— start SOURCE EXCERPT —

Search code examples
postgresqlquantilepercentile-cont

How to use percentile_conts with multiple quantiles in Postgres


I currently have a query that works like so:

select AVG(t2 - t1) as delay,
       percentile_cont(0.25) within group (order by (t2 - t1)) as q25,
       percentile_cont(0.5) within group (order by (t2 - t1)) as median,
       percentile_cont(0.75) within group (order by (t2 - t1)) as q75,
       p.bool1,
       p.cat1
from people p
group by p.bool1, p.cat1
order by p.cat1,p.bool1

However, I read on the postgres functions aggregation page: https://www.postgresql.org/docs/9.4/functions-aggregate.html

That I should be able to specify multiple quantiles:

percentile_cont(fractions) WITHIN GROUP (ORDER BY sort_expression)  double precision[]  double precision or interval    array of sort expression's type     multiple continuous percentile: returns an array of results matching the shape of the fractions parameter, with each non-null element replaced by the value corresponding to that percentile

I'd like to use this so I don't recalculate the t2 - t1 for every quantile. What's the right syntax to get multiple quantiles? Would I need a subquery?


Solution

  • I'd like to use this so I don't recalculate the t2 - t1 for every quantile

    Lateral join could help in such scenario:

    select AVG(t2 - t1) as delay,
           percentile_cont(0.25) within group (order by s.col) as q25,
           percentile_cont(0.5) within group (order by s.col) as median,
           percentile_cont(0.75) within group (order by s.col) as q75,
           p.bool1,
           p.cat1
    from people p
    ,LATERAL(SELECT t2 - t1 AS col) s
    group by p.bool1, p.cat1
    order by p.cat1,p.bool1;
    

    Related: PostgreSQL: using a calculated column in the same query


    Array are defined as: ARRAY[0.25, 0.5, 0.75] or '{0.25, 0.5, 0.75}'::double precision[]

    select AVG(t2 - t1) as delay,
       -- 1
       percentile_cont(ARRAY[0.25, 0.5, 0.75]) within group (order by (t2 - t1)) as q25,
       -- 2
       percentile_cont('{0.25, 0.5, 0.75}'::double precision[])

— end SOURCE EXCERPT —
— start EXTRACTED MATERIAL —

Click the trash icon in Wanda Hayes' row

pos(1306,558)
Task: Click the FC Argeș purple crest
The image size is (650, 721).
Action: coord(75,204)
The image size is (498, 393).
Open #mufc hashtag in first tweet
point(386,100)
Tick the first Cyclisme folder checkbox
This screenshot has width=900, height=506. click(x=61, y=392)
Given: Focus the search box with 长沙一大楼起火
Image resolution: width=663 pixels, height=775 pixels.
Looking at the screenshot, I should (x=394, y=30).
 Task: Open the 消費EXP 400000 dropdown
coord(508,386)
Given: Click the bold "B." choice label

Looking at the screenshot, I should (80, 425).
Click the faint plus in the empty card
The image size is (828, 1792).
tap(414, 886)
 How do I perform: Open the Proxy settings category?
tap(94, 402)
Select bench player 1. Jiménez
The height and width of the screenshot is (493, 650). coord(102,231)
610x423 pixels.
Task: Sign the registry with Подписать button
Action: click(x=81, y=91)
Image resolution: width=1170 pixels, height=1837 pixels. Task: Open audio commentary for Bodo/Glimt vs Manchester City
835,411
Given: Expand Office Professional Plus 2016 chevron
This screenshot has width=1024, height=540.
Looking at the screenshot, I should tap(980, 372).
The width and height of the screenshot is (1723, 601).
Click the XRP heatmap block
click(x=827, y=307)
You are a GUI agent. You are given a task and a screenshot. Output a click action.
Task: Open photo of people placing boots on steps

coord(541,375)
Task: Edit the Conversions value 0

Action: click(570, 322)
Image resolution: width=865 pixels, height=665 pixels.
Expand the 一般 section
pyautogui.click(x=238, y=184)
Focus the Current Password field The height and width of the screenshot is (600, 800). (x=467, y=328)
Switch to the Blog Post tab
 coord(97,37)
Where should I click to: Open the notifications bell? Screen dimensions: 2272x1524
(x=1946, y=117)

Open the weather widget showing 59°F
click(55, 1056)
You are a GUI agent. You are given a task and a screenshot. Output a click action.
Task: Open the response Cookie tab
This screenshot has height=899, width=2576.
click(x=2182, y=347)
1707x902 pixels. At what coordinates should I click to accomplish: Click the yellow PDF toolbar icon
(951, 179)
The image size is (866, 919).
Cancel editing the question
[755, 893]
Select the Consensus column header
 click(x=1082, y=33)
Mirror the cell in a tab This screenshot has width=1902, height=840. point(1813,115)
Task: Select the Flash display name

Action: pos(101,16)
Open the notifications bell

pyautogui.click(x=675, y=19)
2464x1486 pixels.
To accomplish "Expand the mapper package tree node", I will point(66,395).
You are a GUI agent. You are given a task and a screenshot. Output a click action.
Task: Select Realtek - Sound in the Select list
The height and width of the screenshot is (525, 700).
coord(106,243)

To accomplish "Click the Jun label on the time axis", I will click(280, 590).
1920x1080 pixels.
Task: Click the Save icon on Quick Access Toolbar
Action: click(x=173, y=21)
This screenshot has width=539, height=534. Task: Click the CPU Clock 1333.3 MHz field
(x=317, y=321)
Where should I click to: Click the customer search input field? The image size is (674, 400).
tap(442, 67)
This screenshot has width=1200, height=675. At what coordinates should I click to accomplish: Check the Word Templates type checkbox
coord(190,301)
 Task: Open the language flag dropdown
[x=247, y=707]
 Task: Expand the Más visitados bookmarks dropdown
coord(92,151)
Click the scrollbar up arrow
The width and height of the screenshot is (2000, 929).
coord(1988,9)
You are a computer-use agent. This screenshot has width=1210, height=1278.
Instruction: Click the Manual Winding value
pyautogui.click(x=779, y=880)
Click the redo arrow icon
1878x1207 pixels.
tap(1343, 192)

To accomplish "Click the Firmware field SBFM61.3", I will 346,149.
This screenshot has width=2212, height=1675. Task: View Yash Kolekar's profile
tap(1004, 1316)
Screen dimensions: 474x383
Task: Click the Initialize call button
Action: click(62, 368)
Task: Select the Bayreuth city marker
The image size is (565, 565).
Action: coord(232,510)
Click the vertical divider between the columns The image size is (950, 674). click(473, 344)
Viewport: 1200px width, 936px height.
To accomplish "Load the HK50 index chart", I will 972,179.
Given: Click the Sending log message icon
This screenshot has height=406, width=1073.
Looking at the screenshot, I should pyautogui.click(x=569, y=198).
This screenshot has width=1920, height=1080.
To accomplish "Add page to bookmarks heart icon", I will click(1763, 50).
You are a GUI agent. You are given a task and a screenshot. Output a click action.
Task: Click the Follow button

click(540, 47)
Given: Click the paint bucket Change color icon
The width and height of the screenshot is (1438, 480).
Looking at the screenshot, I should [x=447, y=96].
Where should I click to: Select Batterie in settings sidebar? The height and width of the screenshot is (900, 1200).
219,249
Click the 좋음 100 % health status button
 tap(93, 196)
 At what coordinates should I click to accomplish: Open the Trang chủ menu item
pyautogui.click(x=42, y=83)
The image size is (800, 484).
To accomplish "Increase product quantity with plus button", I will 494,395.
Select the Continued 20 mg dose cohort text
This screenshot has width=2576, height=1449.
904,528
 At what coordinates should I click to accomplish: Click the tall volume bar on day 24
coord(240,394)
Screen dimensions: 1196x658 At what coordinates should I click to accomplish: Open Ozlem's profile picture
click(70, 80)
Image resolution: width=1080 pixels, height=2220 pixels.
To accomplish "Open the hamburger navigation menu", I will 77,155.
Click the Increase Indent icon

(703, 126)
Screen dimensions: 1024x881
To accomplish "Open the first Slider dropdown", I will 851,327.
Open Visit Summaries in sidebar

— end EXTRACTED MATERIAL —

TO-DO LIST:
[a] In the thread on Postgres percentile_cont, what kind of join does the solution suggest for avoiding recalculation of t2 - t1 for every quantile?
[b] Continue the thread on Postgres percentile_cont from the point where it ends.

RESULTS FOR THE EXERCISE:
[a] A lateral join.

[b]
       within group (order by (t2 - t1)) as q
           p.bool1,
           p.cat1
    from people p
    group by p.bool1, p.cat1
    order by p.cat1,p.bool1;
    

    db<>fiddle demo


    Is there an easy way to inline specify the names of each of the resulting percentile fields as they had been with q25, q50, q75, etc

    WITH cte AS (
        select AVG(t2 - t1) as delay,
           percentile_cont(ARRAY[0.25, 0.5, 0.75]) within group (order by (t2 - t1)) as q,
               p.bool1,
               p.cat1
        from people p
        group by p.bool1, p.cat1
    )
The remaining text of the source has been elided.